Reproduce each of the records below word for word, keeping every line as it stands.
[Start of DATA SHOWN]
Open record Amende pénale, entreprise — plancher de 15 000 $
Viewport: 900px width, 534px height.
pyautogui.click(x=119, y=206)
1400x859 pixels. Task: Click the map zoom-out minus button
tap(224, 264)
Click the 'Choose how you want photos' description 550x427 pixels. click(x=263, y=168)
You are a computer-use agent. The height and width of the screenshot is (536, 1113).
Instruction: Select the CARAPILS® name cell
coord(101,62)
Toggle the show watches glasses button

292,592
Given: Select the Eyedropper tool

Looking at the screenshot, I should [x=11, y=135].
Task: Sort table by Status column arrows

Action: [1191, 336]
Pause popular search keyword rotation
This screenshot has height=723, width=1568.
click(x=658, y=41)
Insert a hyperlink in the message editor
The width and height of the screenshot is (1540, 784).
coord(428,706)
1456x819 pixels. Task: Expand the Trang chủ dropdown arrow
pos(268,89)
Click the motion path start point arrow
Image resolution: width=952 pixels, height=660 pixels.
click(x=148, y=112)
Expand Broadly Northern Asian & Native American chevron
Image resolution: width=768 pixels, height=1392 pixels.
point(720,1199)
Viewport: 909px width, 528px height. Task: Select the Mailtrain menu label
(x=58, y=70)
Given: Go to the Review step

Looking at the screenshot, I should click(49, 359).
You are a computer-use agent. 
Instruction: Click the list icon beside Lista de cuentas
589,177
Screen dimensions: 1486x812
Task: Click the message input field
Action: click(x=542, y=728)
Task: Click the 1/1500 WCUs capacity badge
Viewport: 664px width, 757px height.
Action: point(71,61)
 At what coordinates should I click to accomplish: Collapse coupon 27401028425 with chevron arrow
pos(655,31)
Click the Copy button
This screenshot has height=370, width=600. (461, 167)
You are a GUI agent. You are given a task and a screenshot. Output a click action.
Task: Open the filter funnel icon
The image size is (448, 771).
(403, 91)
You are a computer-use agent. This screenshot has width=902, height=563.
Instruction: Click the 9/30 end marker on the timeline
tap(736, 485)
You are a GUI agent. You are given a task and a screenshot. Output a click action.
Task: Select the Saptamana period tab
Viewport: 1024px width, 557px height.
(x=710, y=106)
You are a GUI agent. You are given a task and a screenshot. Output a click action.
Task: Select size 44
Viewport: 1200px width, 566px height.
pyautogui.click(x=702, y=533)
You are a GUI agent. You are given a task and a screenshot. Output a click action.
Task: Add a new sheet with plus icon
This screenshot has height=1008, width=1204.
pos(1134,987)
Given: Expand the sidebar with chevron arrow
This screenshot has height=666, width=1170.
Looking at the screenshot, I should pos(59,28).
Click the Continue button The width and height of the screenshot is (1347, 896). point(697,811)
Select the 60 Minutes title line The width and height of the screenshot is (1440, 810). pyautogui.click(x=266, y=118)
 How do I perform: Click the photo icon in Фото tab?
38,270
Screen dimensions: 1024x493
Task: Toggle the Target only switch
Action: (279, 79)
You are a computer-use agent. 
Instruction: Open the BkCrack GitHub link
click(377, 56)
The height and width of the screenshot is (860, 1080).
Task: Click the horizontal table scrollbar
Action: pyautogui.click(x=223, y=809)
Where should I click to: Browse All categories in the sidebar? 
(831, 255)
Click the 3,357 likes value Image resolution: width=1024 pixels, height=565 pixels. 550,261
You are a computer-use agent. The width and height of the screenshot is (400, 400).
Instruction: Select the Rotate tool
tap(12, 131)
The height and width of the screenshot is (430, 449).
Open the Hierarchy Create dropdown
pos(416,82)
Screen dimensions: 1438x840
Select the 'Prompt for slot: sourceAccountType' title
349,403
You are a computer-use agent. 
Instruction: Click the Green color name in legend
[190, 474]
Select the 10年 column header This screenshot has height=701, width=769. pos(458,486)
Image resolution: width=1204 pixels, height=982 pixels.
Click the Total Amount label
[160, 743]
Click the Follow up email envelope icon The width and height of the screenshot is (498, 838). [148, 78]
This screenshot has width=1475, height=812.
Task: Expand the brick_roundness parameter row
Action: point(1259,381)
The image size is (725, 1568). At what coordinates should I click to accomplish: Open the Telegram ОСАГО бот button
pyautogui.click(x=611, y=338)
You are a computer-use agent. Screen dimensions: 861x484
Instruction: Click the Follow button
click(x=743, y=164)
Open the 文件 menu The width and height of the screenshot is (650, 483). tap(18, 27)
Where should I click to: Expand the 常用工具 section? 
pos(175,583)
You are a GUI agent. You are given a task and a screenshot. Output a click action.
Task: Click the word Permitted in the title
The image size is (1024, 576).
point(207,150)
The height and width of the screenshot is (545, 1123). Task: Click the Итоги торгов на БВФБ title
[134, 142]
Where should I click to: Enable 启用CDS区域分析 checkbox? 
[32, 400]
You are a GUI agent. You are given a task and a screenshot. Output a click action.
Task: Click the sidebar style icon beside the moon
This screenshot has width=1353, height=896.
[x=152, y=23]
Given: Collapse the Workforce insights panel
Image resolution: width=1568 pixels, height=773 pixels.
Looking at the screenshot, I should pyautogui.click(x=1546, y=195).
[End of DATA SHOWN]
**RESULT:**
Open record Amende pénale, entreprise — plancher de 15 000 $
Viewport: 900px width, 534px height.
pyautogui.click(x=119, y=206)
1400x859 pixels. Task: Click the map zoom-out minus button
tap(224, 264)
Click the 'Choose how you want photos' description 550x427 pixels. click(x=263, y=168)
You are a computer-use agent. The height and width of the screenshot is (536, 1113).
Instruction: Select the CARAPILS® name cell
coord(101,62)
Toggle the show watches glasses button

292,592
Given: Select the Eyedropper tool

Looking at the screenshot, I should [x=11, y=135].
Task: Sort table by Status column arrows

Action: [1191, 336]
Pause popular search keyword rotation
This screenshot has height=723, width=1568.
click(x=658, y=41)
Insert a hyperlink in the message editor
The width and height of the screenshot is (1540, 784).
coord(428,706)
1456x819 pixels. Task: Expand the Trang chủ dropdown arrow
pos(268,89)
Click the motion path start point arrow
Image resolution: width=952 pixels, height=660 pixels.
click(x=148, y=112)
Expand Broadly Northern Asian & Native American chevron
Image resolution: width=768 pixels, height=1392 pixels.
point(720,1199)
Viewport: 909px width, 528px height. Task: Select the Mailtrain menu label
(x=58, y=70)
Given: Go to the Review step

Looking at the screenshot, I should click(49, 359).
You are a computer-use agent. 
Instruction: Click the list icon beside Lista de cuentas
589,177
Screen dimensions: 1486x812
Task: Click the message input field
Action: click(x=542, y=728)
Task: Click the 1/1500 WCUs capacity badge
Viewport: 664px width, 757px height.
Action: point(71,61)
 At what coordinates should I click to accomplish: Collapse coupon 27401028425 with chevron arrow
pos(655,31)
Click the Copy button
This screenshot has height=370, width=600. (461, 167)
You are a GUI agent. You are given a task and a screenshot. Output a click action.
Task: Open the filter funnel icon
The image size is (448, 771).
(403, 91)
You are a computer-use agent. This screenshot has width=902, height=563.
Instruction: Click the 9/30 end marker on the timeline
tap(736, 485)
You are a GUI agent. You are given a task and a screenshot. Output a click action.
Task: Select the Saptamana period tab
Viewport: 1024px width, 557px height.
(x=710, y=106)
You are a GUI agent. You are given a task and a screenshot. Output a click action.
Task: Select size 44
Viewport: 1200px width, 566px height.
pyautogui.click(x=702, y=533)
You are a GUI agent. You are given a task and a screenshot. Output a click action.
Task: Add a new sheet with plus icon
This screenshot has height=1008, width=1204.
pos(1134,987)
Given: Expand the sidebar with chevron arrow
This screenshot has height=666, width=1170.
Looking at the screenshot, I should pos(59,28).
Click the Continue button The width and height of the screenshot is (1347, 896). point(697,811)
Select the 60 Minutes title line The width and height of the screenshot is (1440, 810). pyautogui.click(x=266, y=118)
 How do I perform: Click the photo icon in Фото tab?
38,270
Screen dimensions: 1024x493
Task: Toggle the Target only switch
Action: (279, 79)
You are a computer-use agent. 
Instruction: Open the BkCrack GitHub link
click(377, 56)
The height and width of the screenshot is (860, 1080).
Task: Click the horizontal table scrollbar
Action: pyautogui.click(x=223, y=809)
Where should I click to: Browse All categories in the sidebar? 
(831, 255)
Click the 3,357 likes value Image resolution: width=1024 pixels, height=565 pixels. 550,261
You are a computer-use agent. The width and height of the screenshot is (400, 400).
Instruction: Select the Rotate tool
tap(12, 131)
The height and width of the screenshot is (430, 449).
Open the Hierarchy Create dropdown
pos(416,82)
Screen dimensions: 1438x840
Select the 'Prompt for slot: sourceAccountType' title
349,403
You are a computer-use agent. 
Instruction: Click the Green color name in legend
[190, 474]
Select the 10年 column header This screenshot has height=701, width=769. pos(458,486)
Image resolution: width=1204 pixels, height=982 pixels.
Click the Total Amount label
[160, 743]
Click the Follow up email envelope icon The width and height of the screenshot is (498, 838). [148, 78]
This screenshot has width=1475, height=812.
Task: Expand the brick_roundness parameter row
Action: point(1259,381)
The image size is (725, 1568). At what coordinates should I click to accomplish: Open the Telegram ОСАГО бот button
pyautogui.click(x=611, y=338)
You are a computer-use agent. Screen dimensions: 861x484
Instruction: Click the Follow button
click(x=743, y=164)
Open the 文件 menu The width and height of the screenshot is (650, 483). tap(18, 27)
Where should I click to: Expand the 常用工具 section? 
pos(175,583)
You are a GUI agent. You are given a task and a screenshot. Output a click action.
Task: Click the word Permitted in the title
The image size is (1024, 576).
point(207,150)
The height and width of the screenshot is (545, 1123). Task: Click the Итоги торгов на БВФБ title
[134, 142]
Where should I click to: Enable 启用CDS区域分析 checkbox? 
[32, 400]
You are a GUI agent. You are given a task and a screenshot. Output a click action.
Task: Click the sidebar style icon beside the moon
This screenshot has width=1353, height=896.
[x=152, y=23]
Given: Collapse the Workforce insights panel
Image resolution: width=1568 pixels, height=773 pixels.
Looking at the screenshot, I should pyautogui.click(x=1546, y=195).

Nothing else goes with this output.